Financially Independent, Retired Early(ish) at 57.

Step by step.

I’m sitting here in front of my year 8 class as they are writing their “Persuasive Letters.” They spent their last lesson before this one filling in a chart with dot points that they were allowed to take in with them – a roadmap, if you will, of what they want to achieve and where they want to end up.

Writing well is definitely not something that happens overnight. It’s the result of years of learning about different techniques; reading and gaining new words and phrases to add to your repertoire; talking through new (to you) ideas to broaden your horizons and finally, writing writing and more writing.

All the theory in the world won’t help you if you don’t actually put pen to paper and do it.

The task is pretty simple. They had to pick a topic, like “Smoking in all public places should be banned”, or “The school system is fundamentally flawed” and then write two letters on it. Each letter has to differ in tone and audience, so in effect, they’re learning how to pitch their arguments in two different ways to appeal to differing demographics.

As you can imagine, this is easier for some kids than others.

Some kids are more fluent than others, or have chosen a topic they feel passionately about, so the words and ideas flow easily. Others have struggled. But look at them now… everyone is silently writing and all of them will produce their finished letter by the end of the period in 12 minutes time.

Step by step, they will all make it, even the kid who has just migrated from China, who is sitting there looking through his Chinese/English dictionary to find the right word.

It’s just the same with personal finance.

Some people are naturally drawn to the world of spreadsheets, portfolios and numbers. They come across the lessons of how to succeed financially and they’re off and running. They draw out a plan in about 5 minutes flat and set off, dragging their hapless spouse behind them.

Other people may need to have the lessons presented to them a few more times before they start to take any real action. They ‘get it’ intellectually, but they’re not motivated to actually put the lessons in action until something in their life changes.

My writing students have the external motivation of Ms Jones marking their work to get them to produce a finished product, and this may be true in the financial realm too. A job loss, a baby, a divorce… all these can cause someone to re-evaluate how they handle their money. But sometimes it’s a more internal, personal motivation.

For me, when I decided to strike out on my own and leave my husband – if you can call being a single mother of 4 boys under 5 as ever being “on my own!” – with only $60 to our names, it was with sheer gritted teeth determination not to fail and drag the boys down with me. I was in pure survival mode. I’d look at those little faces that were totally dependent on me and I’d vow to myself that we’d succeed.

And we did.

I knew where I wanted us to be and over time, we reached and then surpassed it. But it wasn’t done overnight. It took twenty years of small choices, both personal and financial, to get us there. Did each little decision have a huge impact on where we ended up?

No. But the cumulative effect of all the little decisions and choices, along with a couple of really big ones, set the scene for our “overnight” success.

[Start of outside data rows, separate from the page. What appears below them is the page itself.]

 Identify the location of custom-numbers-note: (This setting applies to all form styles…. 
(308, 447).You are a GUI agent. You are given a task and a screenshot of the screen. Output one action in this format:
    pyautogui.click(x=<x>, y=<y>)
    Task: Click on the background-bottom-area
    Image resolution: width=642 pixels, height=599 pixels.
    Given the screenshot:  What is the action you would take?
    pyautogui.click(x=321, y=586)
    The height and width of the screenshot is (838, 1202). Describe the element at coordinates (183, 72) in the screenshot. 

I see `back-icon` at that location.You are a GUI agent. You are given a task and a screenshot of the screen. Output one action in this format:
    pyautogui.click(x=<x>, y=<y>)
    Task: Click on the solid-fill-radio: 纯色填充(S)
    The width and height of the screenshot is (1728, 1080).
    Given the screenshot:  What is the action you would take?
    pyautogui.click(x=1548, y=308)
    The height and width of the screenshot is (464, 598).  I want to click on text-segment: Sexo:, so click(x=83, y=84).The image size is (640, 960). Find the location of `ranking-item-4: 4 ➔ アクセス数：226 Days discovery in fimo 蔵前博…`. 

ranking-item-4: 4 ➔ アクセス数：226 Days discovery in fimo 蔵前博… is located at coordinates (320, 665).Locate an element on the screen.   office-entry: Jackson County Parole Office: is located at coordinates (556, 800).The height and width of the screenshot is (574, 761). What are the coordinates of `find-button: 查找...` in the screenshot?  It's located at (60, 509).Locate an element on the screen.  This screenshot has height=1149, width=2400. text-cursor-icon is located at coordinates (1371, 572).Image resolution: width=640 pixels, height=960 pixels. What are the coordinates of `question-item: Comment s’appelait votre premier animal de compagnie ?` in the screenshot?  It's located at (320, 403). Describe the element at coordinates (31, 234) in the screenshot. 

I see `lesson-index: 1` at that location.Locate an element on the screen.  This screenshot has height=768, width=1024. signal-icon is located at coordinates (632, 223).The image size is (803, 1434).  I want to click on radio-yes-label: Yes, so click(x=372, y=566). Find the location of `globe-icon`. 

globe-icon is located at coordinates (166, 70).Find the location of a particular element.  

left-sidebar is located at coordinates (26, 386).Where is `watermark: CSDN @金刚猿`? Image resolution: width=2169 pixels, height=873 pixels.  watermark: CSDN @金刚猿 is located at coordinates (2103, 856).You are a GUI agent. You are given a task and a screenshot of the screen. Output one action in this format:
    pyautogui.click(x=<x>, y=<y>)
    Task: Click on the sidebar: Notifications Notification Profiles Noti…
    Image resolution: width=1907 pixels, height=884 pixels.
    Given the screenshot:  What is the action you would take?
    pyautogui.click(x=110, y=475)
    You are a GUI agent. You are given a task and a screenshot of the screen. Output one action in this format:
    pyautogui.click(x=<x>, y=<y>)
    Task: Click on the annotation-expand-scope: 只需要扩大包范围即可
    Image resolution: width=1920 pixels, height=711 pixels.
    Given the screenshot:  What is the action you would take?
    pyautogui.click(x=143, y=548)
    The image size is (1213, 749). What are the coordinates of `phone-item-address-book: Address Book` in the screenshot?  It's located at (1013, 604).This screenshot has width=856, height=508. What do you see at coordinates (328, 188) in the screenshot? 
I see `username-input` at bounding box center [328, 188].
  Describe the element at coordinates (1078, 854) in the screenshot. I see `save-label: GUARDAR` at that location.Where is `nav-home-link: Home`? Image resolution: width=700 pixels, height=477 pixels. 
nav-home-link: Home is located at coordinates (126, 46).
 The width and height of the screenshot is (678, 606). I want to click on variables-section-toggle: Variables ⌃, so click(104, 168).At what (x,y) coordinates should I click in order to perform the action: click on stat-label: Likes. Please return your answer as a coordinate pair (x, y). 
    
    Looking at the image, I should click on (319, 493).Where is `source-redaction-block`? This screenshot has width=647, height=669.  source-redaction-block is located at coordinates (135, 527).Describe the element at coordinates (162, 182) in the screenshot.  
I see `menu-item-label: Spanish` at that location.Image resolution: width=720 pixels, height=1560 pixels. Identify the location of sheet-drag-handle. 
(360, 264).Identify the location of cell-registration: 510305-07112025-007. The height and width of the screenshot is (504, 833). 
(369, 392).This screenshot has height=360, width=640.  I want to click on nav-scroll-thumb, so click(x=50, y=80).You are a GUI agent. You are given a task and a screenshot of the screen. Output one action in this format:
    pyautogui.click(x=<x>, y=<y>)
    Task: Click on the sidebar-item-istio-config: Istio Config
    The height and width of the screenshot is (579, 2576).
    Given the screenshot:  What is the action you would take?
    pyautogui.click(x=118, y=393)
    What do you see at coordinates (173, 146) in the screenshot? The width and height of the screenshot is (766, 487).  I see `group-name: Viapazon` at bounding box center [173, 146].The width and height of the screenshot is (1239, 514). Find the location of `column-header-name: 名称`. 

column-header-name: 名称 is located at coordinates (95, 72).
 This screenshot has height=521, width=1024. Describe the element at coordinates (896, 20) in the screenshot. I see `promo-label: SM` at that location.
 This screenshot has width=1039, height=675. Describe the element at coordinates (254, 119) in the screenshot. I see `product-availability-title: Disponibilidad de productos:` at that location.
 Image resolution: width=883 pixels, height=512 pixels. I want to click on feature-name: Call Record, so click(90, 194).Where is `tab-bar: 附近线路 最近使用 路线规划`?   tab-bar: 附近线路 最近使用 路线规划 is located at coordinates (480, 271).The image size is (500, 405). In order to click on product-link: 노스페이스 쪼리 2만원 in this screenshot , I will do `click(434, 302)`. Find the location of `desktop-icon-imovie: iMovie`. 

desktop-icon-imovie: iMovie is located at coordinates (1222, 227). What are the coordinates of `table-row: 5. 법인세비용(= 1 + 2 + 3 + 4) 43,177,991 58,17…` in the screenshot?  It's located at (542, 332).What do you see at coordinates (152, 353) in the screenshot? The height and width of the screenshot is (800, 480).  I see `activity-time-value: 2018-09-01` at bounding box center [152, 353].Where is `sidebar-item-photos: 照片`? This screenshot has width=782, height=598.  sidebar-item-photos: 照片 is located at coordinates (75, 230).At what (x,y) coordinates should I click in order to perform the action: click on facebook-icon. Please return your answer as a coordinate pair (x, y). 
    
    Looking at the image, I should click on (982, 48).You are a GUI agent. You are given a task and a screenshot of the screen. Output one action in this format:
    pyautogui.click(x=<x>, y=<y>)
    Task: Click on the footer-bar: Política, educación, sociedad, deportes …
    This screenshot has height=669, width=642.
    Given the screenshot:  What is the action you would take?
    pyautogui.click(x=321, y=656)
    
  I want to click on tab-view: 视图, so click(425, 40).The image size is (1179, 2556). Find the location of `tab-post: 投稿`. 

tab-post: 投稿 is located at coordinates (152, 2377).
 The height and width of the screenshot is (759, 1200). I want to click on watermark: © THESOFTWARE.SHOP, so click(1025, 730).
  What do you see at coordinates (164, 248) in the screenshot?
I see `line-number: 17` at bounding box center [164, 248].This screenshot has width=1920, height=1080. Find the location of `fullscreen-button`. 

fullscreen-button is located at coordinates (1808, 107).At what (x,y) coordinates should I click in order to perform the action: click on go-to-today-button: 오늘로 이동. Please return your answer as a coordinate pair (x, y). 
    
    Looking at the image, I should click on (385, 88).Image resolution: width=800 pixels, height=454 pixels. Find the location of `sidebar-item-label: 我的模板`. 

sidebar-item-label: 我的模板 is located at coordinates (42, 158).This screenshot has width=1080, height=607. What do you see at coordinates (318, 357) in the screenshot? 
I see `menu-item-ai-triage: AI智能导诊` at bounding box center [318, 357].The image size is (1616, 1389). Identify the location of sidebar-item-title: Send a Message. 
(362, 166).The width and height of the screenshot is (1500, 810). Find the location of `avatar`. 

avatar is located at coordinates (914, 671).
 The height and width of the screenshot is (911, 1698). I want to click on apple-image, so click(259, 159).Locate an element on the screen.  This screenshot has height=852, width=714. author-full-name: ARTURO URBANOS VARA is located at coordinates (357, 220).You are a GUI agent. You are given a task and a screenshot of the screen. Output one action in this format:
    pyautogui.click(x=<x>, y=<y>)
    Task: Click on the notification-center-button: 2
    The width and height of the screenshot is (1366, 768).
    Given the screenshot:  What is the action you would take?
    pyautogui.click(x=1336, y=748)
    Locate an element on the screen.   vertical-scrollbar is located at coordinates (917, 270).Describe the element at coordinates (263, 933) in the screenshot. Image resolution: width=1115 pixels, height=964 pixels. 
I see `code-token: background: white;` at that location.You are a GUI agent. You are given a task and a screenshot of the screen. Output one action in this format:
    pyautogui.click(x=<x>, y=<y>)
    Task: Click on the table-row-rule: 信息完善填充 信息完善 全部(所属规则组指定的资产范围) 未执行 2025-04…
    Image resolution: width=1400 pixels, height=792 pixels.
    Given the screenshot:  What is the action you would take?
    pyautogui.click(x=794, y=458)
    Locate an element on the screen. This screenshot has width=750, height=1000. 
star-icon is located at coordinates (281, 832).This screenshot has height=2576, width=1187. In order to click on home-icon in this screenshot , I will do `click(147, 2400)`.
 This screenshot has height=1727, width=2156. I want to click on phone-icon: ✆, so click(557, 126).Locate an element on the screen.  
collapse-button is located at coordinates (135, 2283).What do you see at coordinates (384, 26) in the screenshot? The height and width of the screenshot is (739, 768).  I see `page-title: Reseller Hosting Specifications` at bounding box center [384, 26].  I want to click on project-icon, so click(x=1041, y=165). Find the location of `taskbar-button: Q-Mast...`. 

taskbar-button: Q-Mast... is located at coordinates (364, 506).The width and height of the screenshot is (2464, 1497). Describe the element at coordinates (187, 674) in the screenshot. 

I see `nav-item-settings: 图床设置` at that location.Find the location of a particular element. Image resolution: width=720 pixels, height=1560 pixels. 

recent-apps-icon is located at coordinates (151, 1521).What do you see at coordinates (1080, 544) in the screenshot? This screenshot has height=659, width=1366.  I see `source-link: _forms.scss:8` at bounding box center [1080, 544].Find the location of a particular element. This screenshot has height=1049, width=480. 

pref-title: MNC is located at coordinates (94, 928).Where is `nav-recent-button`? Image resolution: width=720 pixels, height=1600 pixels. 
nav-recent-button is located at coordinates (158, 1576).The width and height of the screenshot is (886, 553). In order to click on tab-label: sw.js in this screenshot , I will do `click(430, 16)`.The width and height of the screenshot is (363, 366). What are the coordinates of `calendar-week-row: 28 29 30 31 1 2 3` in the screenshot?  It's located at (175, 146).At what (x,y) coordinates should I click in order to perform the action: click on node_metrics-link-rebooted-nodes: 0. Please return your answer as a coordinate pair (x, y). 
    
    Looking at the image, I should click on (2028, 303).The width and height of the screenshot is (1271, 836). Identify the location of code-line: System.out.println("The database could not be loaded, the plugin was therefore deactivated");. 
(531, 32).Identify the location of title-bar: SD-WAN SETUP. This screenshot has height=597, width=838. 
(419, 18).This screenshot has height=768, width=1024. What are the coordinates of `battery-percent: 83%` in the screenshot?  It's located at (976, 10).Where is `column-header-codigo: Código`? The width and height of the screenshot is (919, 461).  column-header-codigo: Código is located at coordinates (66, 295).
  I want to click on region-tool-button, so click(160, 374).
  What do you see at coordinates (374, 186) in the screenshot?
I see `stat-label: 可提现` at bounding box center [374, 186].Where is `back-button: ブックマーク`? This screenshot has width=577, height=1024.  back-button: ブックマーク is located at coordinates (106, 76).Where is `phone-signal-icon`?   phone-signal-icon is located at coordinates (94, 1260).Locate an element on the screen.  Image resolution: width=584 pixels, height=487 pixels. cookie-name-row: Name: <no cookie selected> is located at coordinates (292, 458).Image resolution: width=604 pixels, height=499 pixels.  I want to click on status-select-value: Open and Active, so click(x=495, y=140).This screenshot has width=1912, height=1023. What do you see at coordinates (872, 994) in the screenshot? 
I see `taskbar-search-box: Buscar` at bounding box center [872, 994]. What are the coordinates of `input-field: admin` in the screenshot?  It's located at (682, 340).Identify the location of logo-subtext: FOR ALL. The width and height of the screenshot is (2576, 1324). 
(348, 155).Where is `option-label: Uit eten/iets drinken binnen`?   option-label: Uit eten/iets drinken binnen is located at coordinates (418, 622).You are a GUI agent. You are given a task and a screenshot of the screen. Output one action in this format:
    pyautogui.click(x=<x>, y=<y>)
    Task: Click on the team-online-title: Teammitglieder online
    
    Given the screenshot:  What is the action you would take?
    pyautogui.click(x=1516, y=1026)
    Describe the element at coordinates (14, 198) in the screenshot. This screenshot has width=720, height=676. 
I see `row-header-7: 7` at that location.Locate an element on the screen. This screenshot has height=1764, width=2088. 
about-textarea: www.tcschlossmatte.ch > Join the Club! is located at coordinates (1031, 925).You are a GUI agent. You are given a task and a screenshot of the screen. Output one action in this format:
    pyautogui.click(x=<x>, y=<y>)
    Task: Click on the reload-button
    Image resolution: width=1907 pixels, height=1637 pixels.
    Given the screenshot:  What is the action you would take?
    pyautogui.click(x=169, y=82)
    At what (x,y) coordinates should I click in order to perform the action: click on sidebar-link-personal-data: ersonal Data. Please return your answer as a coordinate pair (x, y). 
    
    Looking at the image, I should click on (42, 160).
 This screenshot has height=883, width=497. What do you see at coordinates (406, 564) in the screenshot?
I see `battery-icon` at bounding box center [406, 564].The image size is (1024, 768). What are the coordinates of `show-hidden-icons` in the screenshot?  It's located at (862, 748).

The thing that kept me going, even when things in the early years seemed darkest, is that if I made more “good” money choices than bad, I couldn’t help but move closer to where I wanted us to be. Achieving financial independence is definitely not a sprint, so I knew I had time to correct our course and recover from any mistakes I might make. I had time to learn frugality and to pay off the house so we’d be safe.

Once that was done, I had the mental bandwidth available to go onto the next big step – investing. This led to FIRE. I was just starting my 50’s when I started working on my retirement. The goal seemed insurmountable. But step by step, I’m turning it into a reality.

Step by step. No need to get stressed about how long it’s going to take. Just set things in motion and keep going. You’ll get there.

9 Comments

  1. Latestarterfire

    I’m learning this every day – step by step – will get there eventually!

    • FrogdancerJones

      I just collected all of the finished letters from the year 8s. Now, “step by step” will help to get all of the correction done…

  2. FIRE for One

    You truly are an inspiration, Frogdancer!

    • FrogdancerJones

      What a lovely thing to say! Thanks.

    • Girt

      Yes you really are Frogdancer. You are the voice that gave me confidence and a vision. Can’t thank you enough.

  3. Mindy

    Wow. What a great way to explain. Step by step. I applaud and appreciate your story and journey.

    • FrogdancerJones

      Thanks for the comment. It’s true though – unless you win big in the lottery it’s a step-by-step process to reach FI.
      (I wouldn’t mind winning the lottery though!!)

  4. Educator FI

    Love this. So important to just keep moving forward. We can build on each step and make progress – the destination arrives eventually. I always enjoy how you weave your teaching and personal finance together!

    • FrogdancerJones

      I can’t take much credit…
      I was sitting there watching them write, I didn’t have any other marking I could be doing, so the post basically wrote itself.